[Clinical significance of molecular biological detection of micrometastases in gastric carcinoma].

Micrometastases are considered to be a cause of recurrence after curative surgery for gastric cancer. It is important to clarify the clinicopathologic characteristics of micrometastases in the lymph nodes and peritoneal cavity to determine the treatment options in gastric cancer. Two consecutive sections of lymph nodes from patients with various cancers were examined by simultaneous staining with ordinary hematoxylin and eosin (H & E) and immunostaining with anti-cytokeratin antibody, respectively.
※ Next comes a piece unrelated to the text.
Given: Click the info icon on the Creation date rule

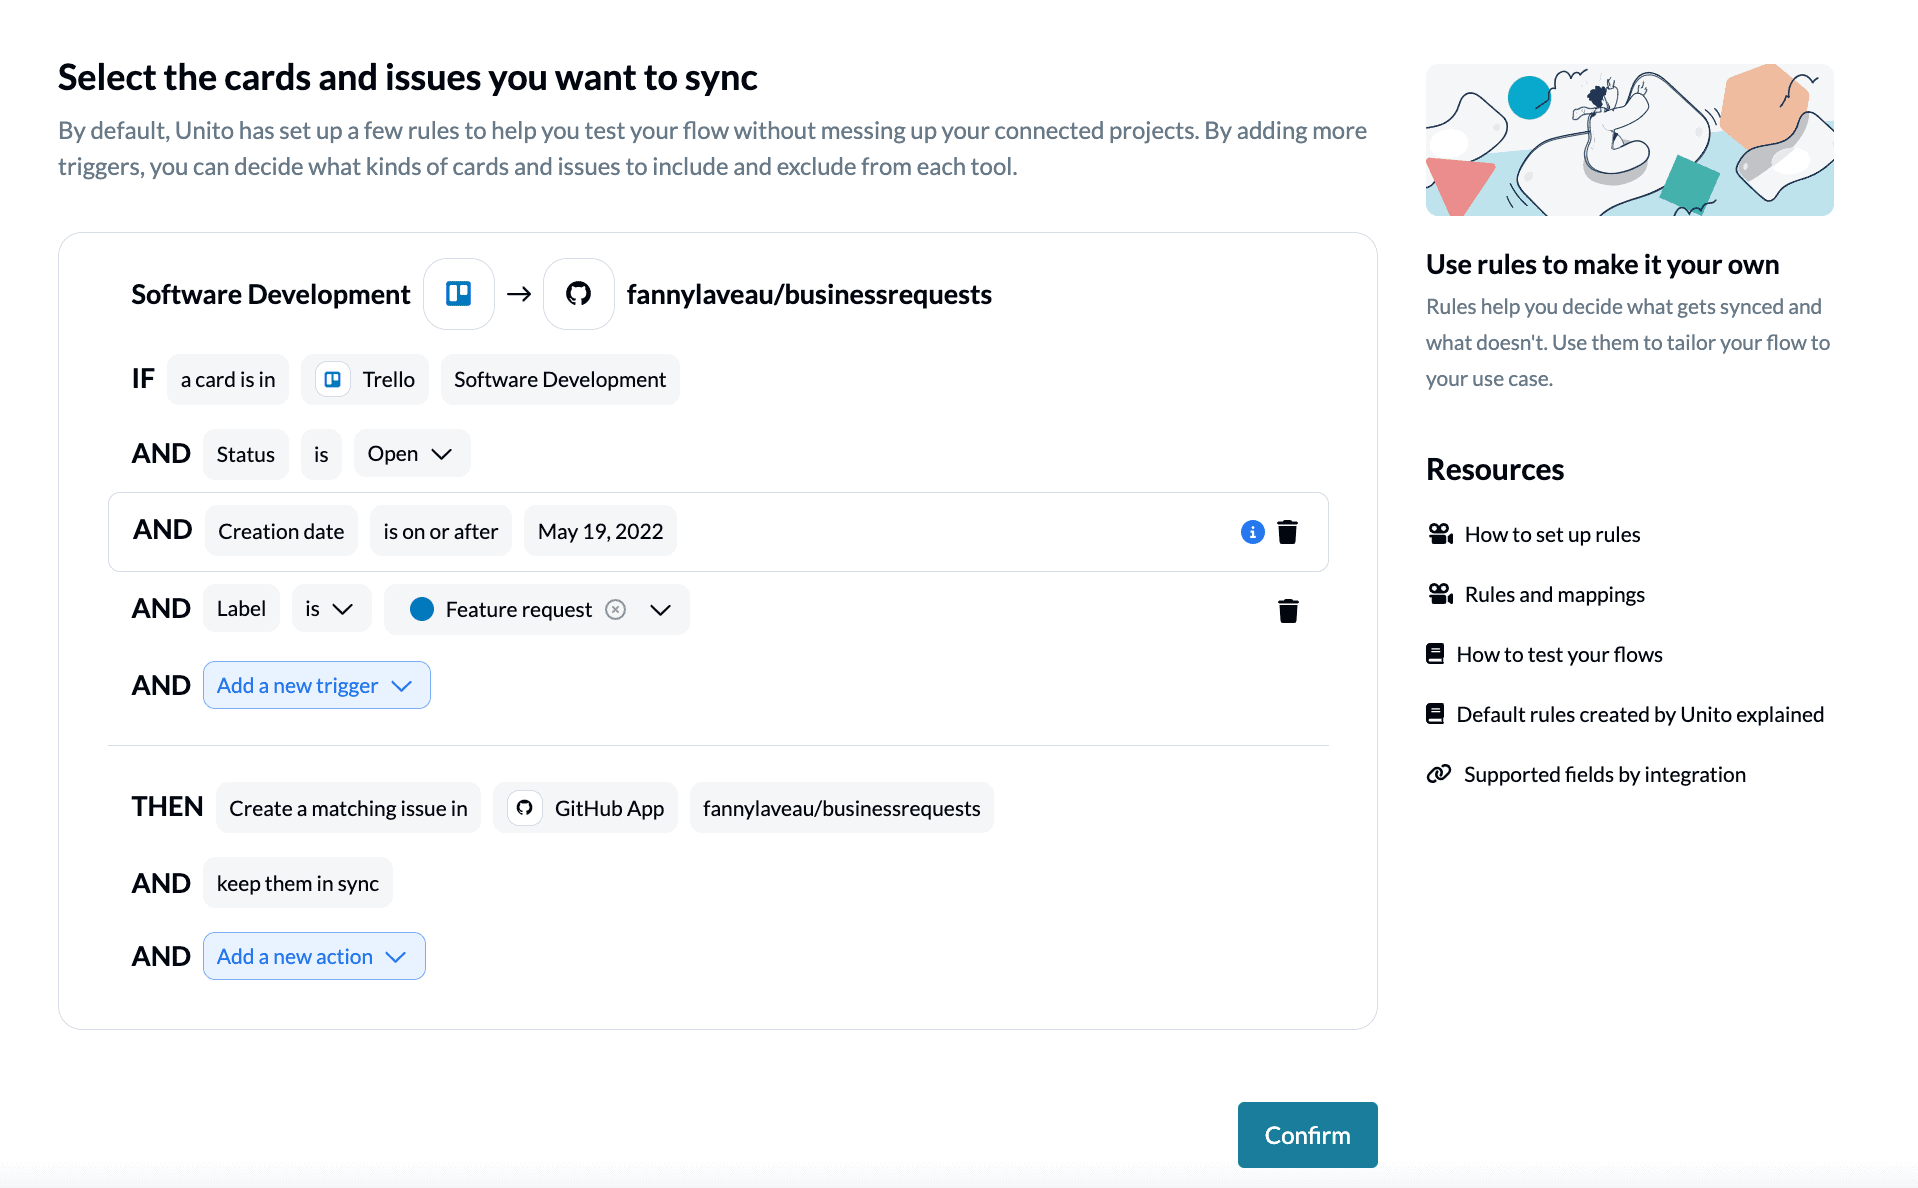Looking at the screenshot, I should [x=1251, y=532].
Micrometastases in the lymph nodes were found in 18% of mucosal cancer, 25% of submucosal cancer, and 65% of T3 (serosal) cancers pecimens, with cancer-free nodes examined by H & E staining. A reduced 5-year survival rate was demonstrated in patients with nodal micrometastases among those with submucosal cancer and those with T3 cancer and cancer-free nodes examined by H & E staining. Molecular biological detection (MBD) of micrometastasis in lavage cytology specimens was performed by RT-PCR of carcinoembryonic antigen mRNA or telomerase activity assay. MBD protocols revealed micrometastases in cases with negative cytology results. Survival analysis demonstrated peritoneal recurrences in MBD-positive cases, whereas there was no recurrence in MBD-negative cases. Peritoneal micrometastases detected by MBD protocols appear to be a significant risk factor for recurrence. Therefore indications for lymph node dissection and postoperative chemotherapy should be determined based on the findings of micrometastases in gastric cancer.